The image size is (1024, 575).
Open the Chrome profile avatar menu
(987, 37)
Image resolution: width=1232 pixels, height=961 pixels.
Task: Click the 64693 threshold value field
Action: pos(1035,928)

What is expected:
Copy every line of the records above, character for character and in the same order.

Solution for this problem:
The image size is (1024, 575).
Open the Chrome profile avatar menu
(987, 37)
Image resolution: width=1232 pixels, height=961 pixels.
Task: Click the 64693 threshold value field
Action: pos(1035,928)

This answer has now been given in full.